**PROBLEM TO WORK ON**
Up to and including the final line, retype each line of the records below, starting with the one that contains "Task: Dismiss the Heads up warning banner".

**INFORMATION SUPPLIED**

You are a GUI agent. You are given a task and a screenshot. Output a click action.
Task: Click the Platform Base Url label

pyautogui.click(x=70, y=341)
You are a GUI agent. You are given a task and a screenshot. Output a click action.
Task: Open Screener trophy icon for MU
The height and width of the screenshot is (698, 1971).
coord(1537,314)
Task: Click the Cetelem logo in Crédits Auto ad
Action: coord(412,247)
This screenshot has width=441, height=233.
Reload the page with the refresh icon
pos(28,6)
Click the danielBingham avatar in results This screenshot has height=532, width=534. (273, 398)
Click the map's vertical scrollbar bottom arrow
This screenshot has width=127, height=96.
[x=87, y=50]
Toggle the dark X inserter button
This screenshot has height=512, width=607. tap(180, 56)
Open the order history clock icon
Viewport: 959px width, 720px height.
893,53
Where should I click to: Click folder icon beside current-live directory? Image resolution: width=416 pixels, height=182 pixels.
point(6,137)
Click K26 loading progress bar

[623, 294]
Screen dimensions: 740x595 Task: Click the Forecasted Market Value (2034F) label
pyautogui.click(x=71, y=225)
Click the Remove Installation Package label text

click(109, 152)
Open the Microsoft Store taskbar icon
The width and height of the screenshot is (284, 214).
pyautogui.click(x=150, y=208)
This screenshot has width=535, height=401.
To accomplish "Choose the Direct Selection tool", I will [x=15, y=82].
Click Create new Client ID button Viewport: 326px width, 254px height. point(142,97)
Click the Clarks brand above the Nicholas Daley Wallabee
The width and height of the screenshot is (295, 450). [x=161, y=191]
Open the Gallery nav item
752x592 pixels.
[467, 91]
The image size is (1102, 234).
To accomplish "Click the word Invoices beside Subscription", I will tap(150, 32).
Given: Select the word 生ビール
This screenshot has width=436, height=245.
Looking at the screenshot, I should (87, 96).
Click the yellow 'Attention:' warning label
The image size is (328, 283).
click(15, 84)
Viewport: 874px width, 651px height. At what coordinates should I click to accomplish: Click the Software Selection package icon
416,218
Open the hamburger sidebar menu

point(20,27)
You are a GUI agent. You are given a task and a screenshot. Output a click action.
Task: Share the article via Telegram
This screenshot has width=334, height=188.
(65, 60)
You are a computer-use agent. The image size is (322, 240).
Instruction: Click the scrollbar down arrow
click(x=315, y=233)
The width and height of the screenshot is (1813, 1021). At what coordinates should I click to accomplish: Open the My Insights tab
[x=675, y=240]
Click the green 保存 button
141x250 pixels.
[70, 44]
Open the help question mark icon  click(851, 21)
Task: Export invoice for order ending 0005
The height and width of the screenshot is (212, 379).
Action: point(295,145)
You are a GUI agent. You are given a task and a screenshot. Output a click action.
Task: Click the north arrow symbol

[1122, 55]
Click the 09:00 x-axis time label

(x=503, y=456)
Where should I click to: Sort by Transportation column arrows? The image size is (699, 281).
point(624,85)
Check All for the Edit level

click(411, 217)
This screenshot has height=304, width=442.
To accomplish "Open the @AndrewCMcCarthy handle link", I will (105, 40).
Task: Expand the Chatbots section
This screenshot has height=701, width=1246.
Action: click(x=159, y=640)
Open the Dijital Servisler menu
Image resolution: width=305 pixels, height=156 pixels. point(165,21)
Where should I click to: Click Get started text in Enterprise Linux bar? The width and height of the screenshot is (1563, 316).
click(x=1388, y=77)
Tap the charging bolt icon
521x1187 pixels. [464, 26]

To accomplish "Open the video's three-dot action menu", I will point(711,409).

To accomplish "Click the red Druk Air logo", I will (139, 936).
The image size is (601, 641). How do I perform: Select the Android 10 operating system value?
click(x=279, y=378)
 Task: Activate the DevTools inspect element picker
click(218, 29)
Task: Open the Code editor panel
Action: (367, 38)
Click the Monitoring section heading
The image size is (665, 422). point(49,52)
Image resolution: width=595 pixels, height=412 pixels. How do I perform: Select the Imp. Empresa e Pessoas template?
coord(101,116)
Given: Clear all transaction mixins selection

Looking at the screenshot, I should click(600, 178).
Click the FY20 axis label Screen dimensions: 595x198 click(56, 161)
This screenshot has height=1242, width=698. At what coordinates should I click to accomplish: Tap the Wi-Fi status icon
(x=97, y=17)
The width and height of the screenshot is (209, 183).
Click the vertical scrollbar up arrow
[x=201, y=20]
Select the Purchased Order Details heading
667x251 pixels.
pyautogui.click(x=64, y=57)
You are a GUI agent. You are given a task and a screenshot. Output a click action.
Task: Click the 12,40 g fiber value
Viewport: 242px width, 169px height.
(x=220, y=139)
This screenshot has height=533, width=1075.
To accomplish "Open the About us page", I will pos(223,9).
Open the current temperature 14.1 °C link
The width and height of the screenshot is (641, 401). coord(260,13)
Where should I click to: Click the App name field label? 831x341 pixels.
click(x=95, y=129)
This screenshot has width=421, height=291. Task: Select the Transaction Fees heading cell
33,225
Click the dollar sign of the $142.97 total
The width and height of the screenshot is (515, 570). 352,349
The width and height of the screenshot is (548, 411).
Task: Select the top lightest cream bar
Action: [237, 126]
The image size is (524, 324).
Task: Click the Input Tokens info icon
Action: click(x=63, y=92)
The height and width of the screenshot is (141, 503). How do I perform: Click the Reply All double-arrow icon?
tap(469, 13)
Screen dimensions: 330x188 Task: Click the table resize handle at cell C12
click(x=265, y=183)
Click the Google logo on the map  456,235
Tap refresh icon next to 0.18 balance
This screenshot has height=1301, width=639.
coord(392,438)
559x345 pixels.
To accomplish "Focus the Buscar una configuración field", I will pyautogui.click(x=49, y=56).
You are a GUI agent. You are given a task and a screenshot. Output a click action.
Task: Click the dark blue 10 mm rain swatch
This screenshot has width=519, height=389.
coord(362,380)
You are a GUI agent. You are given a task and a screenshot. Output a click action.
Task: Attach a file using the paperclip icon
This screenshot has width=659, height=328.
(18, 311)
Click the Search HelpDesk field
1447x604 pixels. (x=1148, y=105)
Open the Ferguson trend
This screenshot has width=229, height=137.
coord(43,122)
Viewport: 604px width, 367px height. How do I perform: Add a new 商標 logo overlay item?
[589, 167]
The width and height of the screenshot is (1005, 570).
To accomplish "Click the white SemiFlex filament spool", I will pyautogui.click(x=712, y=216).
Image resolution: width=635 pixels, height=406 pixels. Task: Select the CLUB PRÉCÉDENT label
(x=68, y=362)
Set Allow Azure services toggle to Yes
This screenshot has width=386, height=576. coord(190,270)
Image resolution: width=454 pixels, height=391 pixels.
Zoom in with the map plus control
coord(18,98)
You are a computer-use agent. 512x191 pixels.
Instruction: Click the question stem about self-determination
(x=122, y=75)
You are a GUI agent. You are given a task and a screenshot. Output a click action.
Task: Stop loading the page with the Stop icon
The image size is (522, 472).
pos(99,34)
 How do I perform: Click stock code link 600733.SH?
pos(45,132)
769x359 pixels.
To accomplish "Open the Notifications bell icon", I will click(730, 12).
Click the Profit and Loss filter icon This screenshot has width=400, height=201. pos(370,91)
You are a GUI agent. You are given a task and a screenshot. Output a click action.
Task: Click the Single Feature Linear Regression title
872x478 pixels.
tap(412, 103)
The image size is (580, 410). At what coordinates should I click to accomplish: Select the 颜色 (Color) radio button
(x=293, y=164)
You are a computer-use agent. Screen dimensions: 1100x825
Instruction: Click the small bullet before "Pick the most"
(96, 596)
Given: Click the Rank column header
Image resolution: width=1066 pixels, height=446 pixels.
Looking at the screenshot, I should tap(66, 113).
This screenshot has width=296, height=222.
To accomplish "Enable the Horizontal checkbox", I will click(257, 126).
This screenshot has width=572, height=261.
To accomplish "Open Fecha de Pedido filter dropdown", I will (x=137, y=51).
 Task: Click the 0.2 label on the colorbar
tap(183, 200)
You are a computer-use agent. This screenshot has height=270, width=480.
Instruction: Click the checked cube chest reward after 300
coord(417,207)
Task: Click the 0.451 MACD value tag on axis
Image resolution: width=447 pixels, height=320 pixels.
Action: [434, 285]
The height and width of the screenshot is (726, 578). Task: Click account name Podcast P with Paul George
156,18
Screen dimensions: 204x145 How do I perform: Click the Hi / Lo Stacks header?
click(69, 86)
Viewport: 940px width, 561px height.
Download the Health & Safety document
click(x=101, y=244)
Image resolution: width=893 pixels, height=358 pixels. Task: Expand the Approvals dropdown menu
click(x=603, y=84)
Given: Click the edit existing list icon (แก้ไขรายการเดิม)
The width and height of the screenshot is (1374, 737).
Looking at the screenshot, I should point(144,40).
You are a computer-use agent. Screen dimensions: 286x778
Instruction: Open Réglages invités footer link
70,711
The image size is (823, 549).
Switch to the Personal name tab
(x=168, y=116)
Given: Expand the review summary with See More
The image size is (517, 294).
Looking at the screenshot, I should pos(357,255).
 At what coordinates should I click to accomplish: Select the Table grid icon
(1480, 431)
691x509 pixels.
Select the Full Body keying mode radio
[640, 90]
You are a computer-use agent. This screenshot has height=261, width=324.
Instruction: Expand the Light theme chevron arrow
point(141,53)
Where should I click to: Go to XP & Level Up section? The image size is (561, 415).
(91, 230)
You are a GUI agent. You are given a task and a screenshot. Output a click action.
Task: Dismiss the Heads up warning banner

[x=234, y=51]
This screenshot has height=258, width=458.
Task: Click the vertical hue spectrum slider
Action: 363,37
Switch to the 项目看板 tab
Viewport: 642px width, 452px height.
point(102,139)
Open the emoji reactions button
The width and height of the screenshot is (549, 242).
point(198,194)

**SOLUTION TO THE EXERCISE**
Task: Dismiss the Heads up warning banner

[x=234, y=51]
This screenshot has height=258, width=458.
Task: Click the vertical hue spectrum slider
Action: 363,37
Switch to the 项目看板 tab
Viewport: 642px width, 452px height.
point(102,139)
Open the emoji reactions button
The width and height of the screenshot is (549, 242).
point(198,194)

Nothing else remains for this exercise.